The first catechism we were taught by the Church says that God made us to know Him, to love Him, to serve Him and to be HAPPY with Him now and forever in the next world. The first Gloria to be sung by the Angels confirm that, “…all at once with the angel there was a great throng of the hosts of heaven, praising God with the words: ‘Glory to God in the highest heaven, and on earth peace for those he favours’” (Luke 2:13-14). The foregoing is an echo of happiness and we sing/replay it at Masses on Sundays and solemnities of our liturgical celebrations, except at Lent. The mission statement of Jesus Christ proclaims happiness all through as it states: “The spirit of the Lord is on me, for he has anointed me to bring the good news to the afflicted. He has sent me to proclaim liberty to captives, sight to the blind, to let the oppressed go free, to proclaim a year of favour from the Lord” (Luke 4: 18-19). Again, the mission statement is about happiness. How come with all these uncountable blessings we still find it difficult to be happy? Meanwhile, happiness is our birthright! Hence, the BEATITUDES of Jesus Christ are about happiness (Matt. 5:1-12).
Miller (as cited in Janis, 2013, p. 74) states that “Your living is determined not so much by what life brings to you as by the attitude you bring to life; not so much by what happens to you as by the way your mind looks at what happens.” The mind from discoveries over the centuries is an amazing instrument and it has its own potentials. The core potential of the mind is the capacity to think and produce thoughts and their potencies. Thought is the vital and living force of the mind. It is a living thing! Sivananda (as cited in Sharma, 2013). Over the years, the mind has been neglected and suppressed and the effects are outrageous, particularly the absence of happiness. Therefore, “the first step to personal mastery and successful living is to learn how to run your mind like a winner. The second step is to understand once and for all that your mind can create magic in your life if you only let it.

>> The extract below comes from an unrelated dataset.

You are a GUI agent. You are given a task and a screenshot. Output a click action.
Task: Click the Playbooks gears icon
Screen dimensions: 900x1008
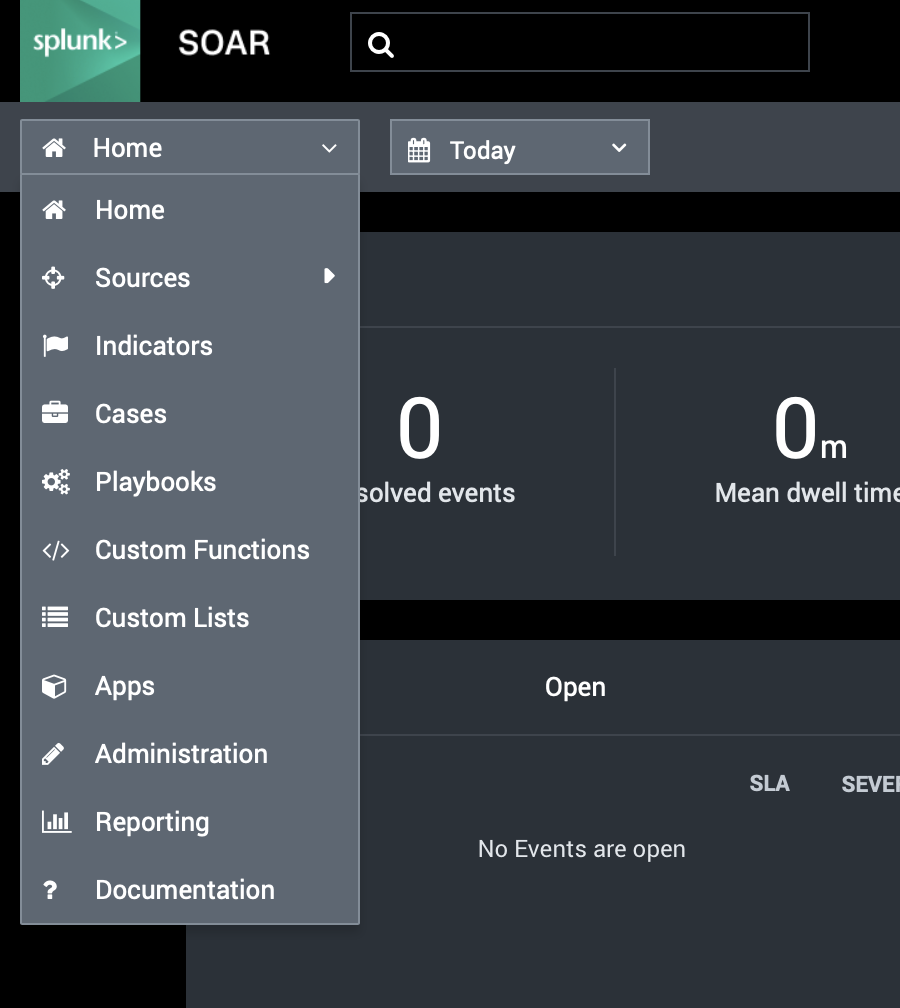pyautogui.click(x=55, y=482)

The only limitations in your life are those that you consciously set” (Sharma, 2013, p. 18).
Our minds affect the world through our thoughts, feelings, and actions, in obvious and subtle ways. Simply put: “Happy thoughts equal a happy world; sad thoughts equal a sad world. Fearful thoughts equal a fearsome world; angry thoughts equal an angry world. Benevolent thoughts equal a benevolent world; generous thoughts equal a generous world” (Janis, 2013, p. 74; Byrne, 2013). The aforementioned affirms the fact that people can make choices in life to be happy and the first step to increase or decrease happiness lies in the way they think, make choices and be responsible for them (Golden, 1998).
Furthermore, within the mind’s epicenter is the subconscious in which lies the hidden power or energy that is released for power, wealth, health, joy and above all happiness (Murphy, 1988; Sharma, 2013). The subconscious mind has the capacity to bring meaningful outcomes in a person’s life. Consequently, in the subconscious mind is the power to hold only one thought in its focus at any one time (Sharma, 2013).
Fundamentally, our happiness does not depend on what we have especially the tangible things of life (wealth, money, fame, position, power), but on intangible things of life especially how we think and feel about what we have. Even though this is an obvious fact of life, very few people truly harness the power of their minds to practice what is called synthetic happiness. To this end, “Once you understand that your mind is the source of happiness, you have an opportunity to consciously take back the reins of your experience of life. You can look at anything that happens, and think, how can I grow from this? How can I interpret this in a positive way?” (Janis, 2013, p. 75).
Fr. John-Mary Atep.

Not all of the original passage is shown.